This protocol describes the methods used to determine the continuity index in patients undergoing pulmonary vein isolation procedures using radio frequency ablation, and demonstrates the differences in continuity index between ablation procedures using proactive esophageal cooling, as compared to procedures using luminal esophageal temperature monitoring. Proactive esophageal cooling using a dedicated device has been granted marketing authorization by the Food and Drug Administration to reduce the likelihood of ablation-related esophageal injury, resulting from radio frequency ablation procedures, and long-term follow-up data suggests improved freedom from arrhythmia when using cooling, as opposed to LET monitoring. Ablation and mapping catheters provide a variety of lesion quality markers, including impedance decline, catheter tissue contact force, catheter stability, and bipolar electrogram amplitude reduction, which serve as evidence of transmural contributing to PVI effectiveness.
However, continuity index is not a marker provided by current devices and technologies, and currently requires manual assessment.

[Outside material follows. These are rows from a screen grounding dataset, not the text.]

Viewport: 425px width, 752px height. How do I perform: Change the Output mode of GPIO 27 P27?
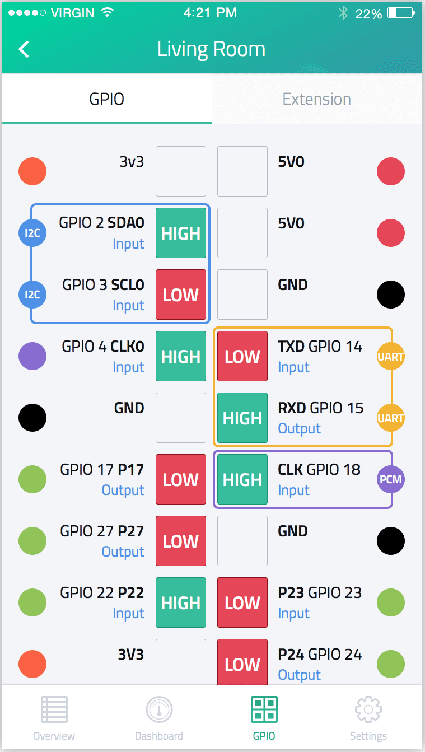[x=123, y=552]
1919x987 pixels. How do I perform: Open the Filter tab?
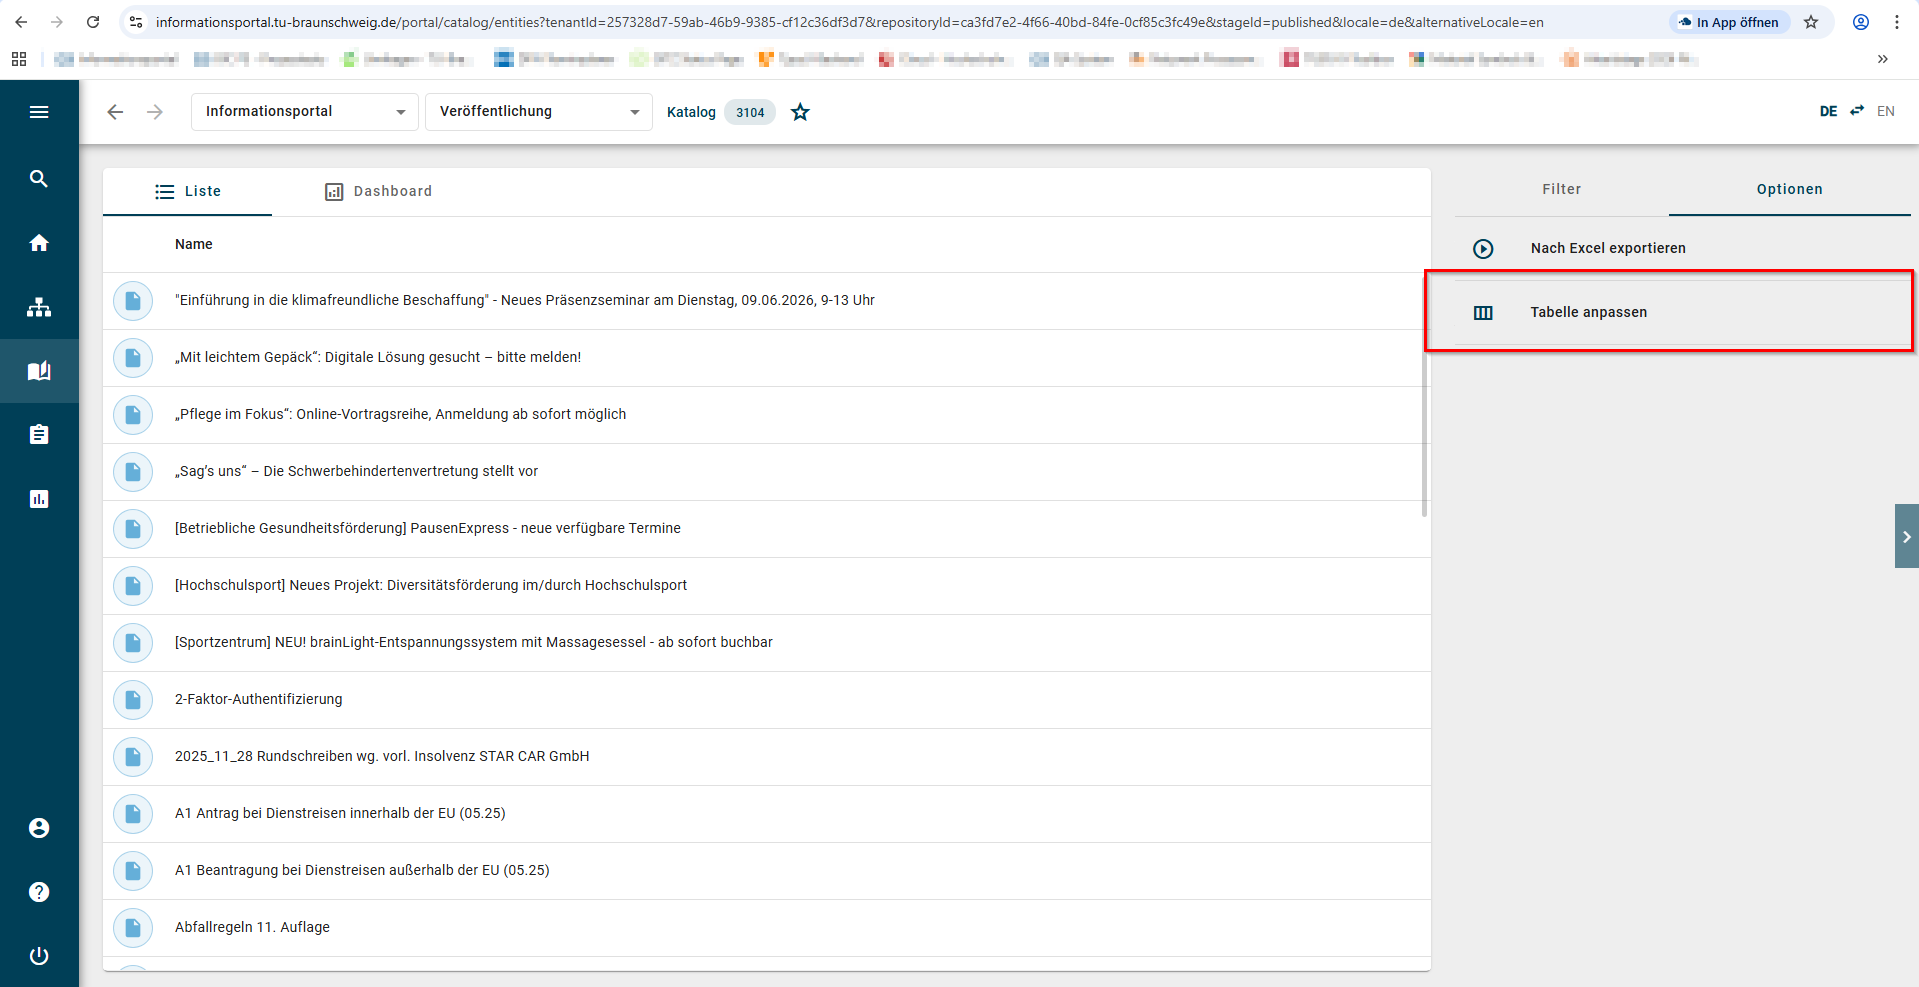[1561, 189]
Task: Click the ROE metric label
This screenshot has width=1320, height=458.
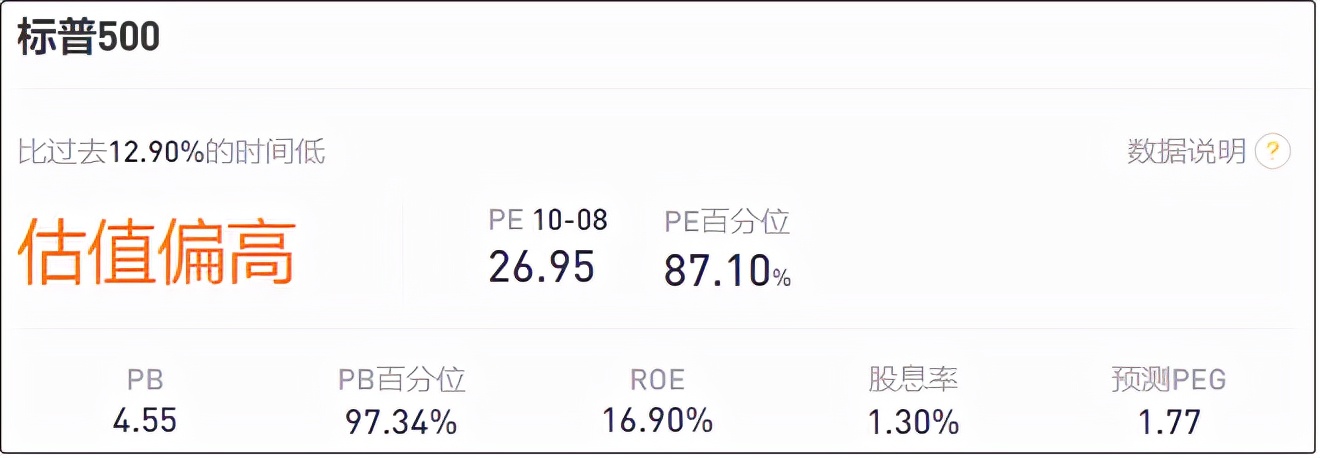Action: [658, 380]
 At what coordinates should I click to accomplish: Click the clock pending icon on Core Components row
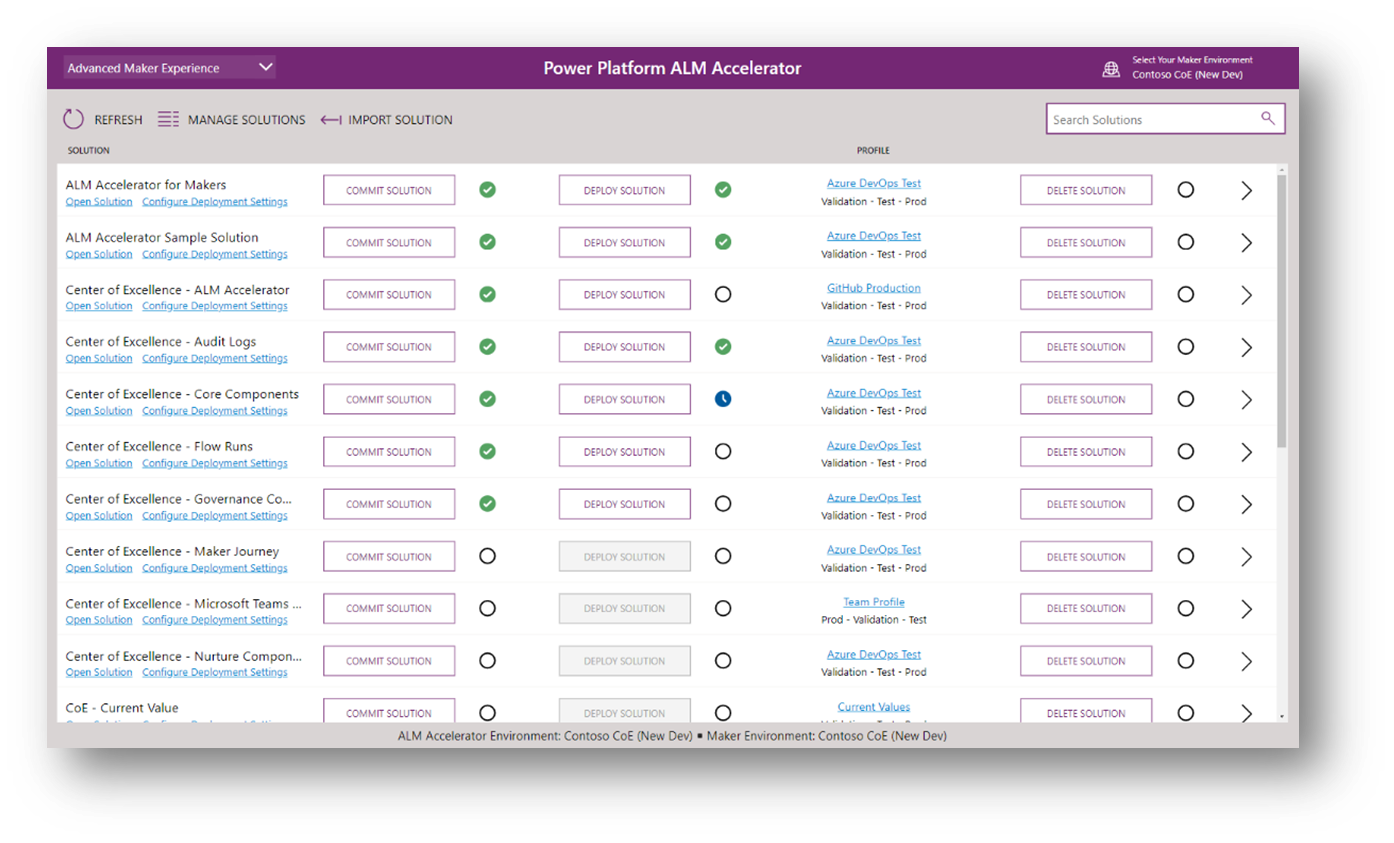click(x=723, y=398)
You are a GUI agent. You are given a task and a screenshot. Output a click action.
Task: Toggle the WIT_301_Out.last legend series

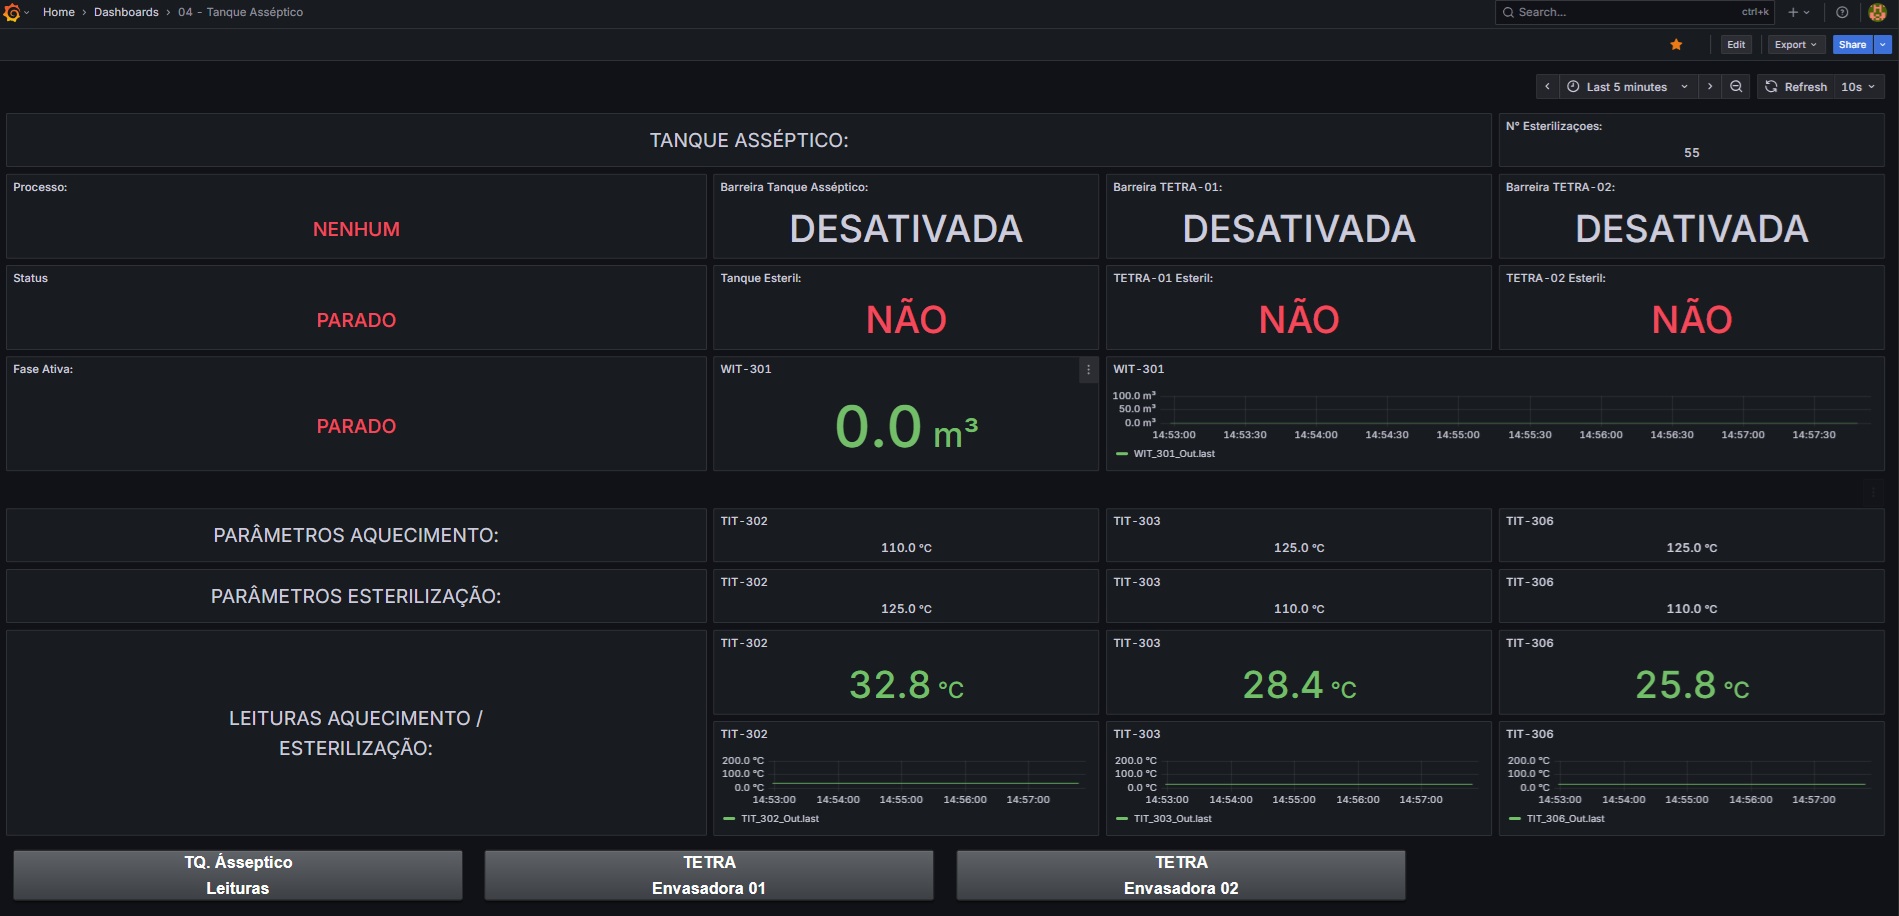pyautogui.click(x=1173, y=453)
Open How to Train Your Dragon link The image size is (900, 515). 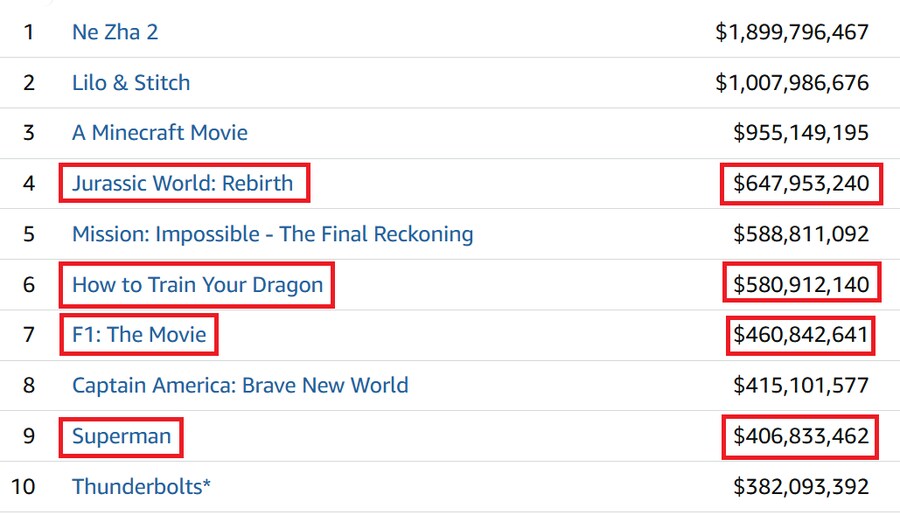(197, 285)
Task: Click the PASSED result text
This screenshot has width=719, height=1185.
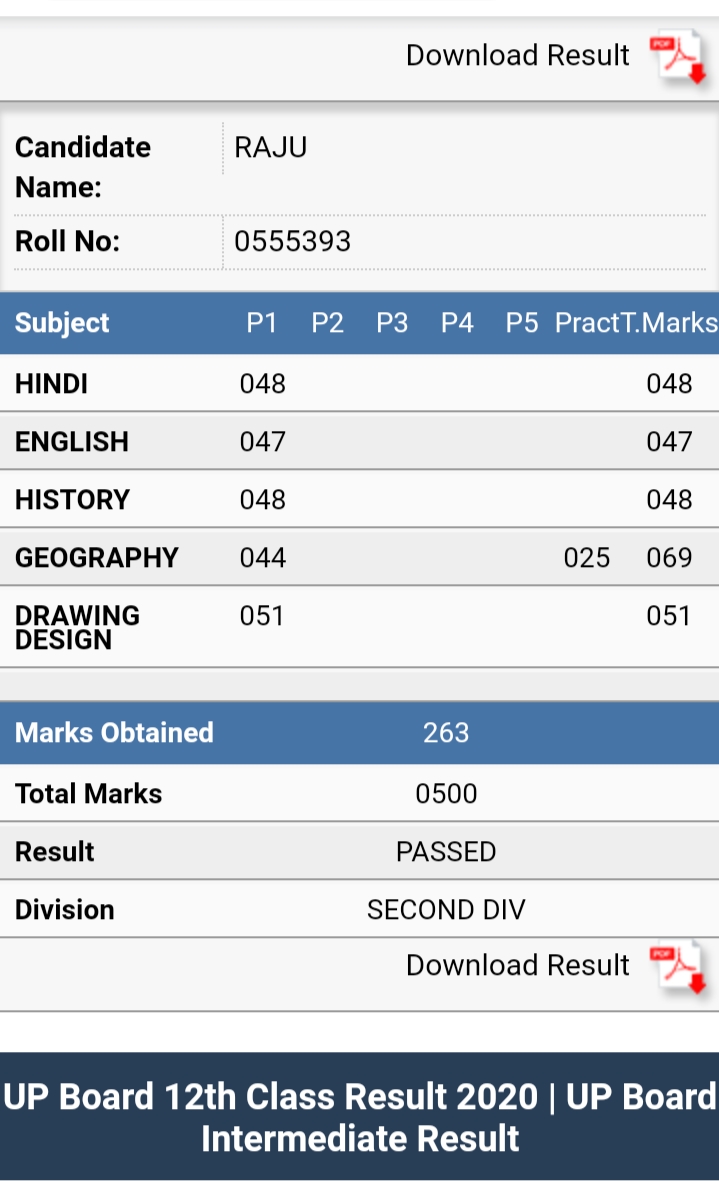Action: click(446, 852)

Proactive esophageal cooling allows for a contiguous placement of sequential lesions without interruption or the need to pause for local overheating or temperature alarms. This, in turn, decreases operator cognitive load and procedure time, and allows for increased lesion continuity, or low continuity index, potentially increasing long-term PVI success.
Low continuity index as a result of cooling may not only increase the durability of lesions, resulting in a higher freedom from arrhythmia, but also minimizes risks of thermal injury to critical structures that remains when using reactive luminal esophageal temperature monitoring, and eliminates the need for deviation of critical structures.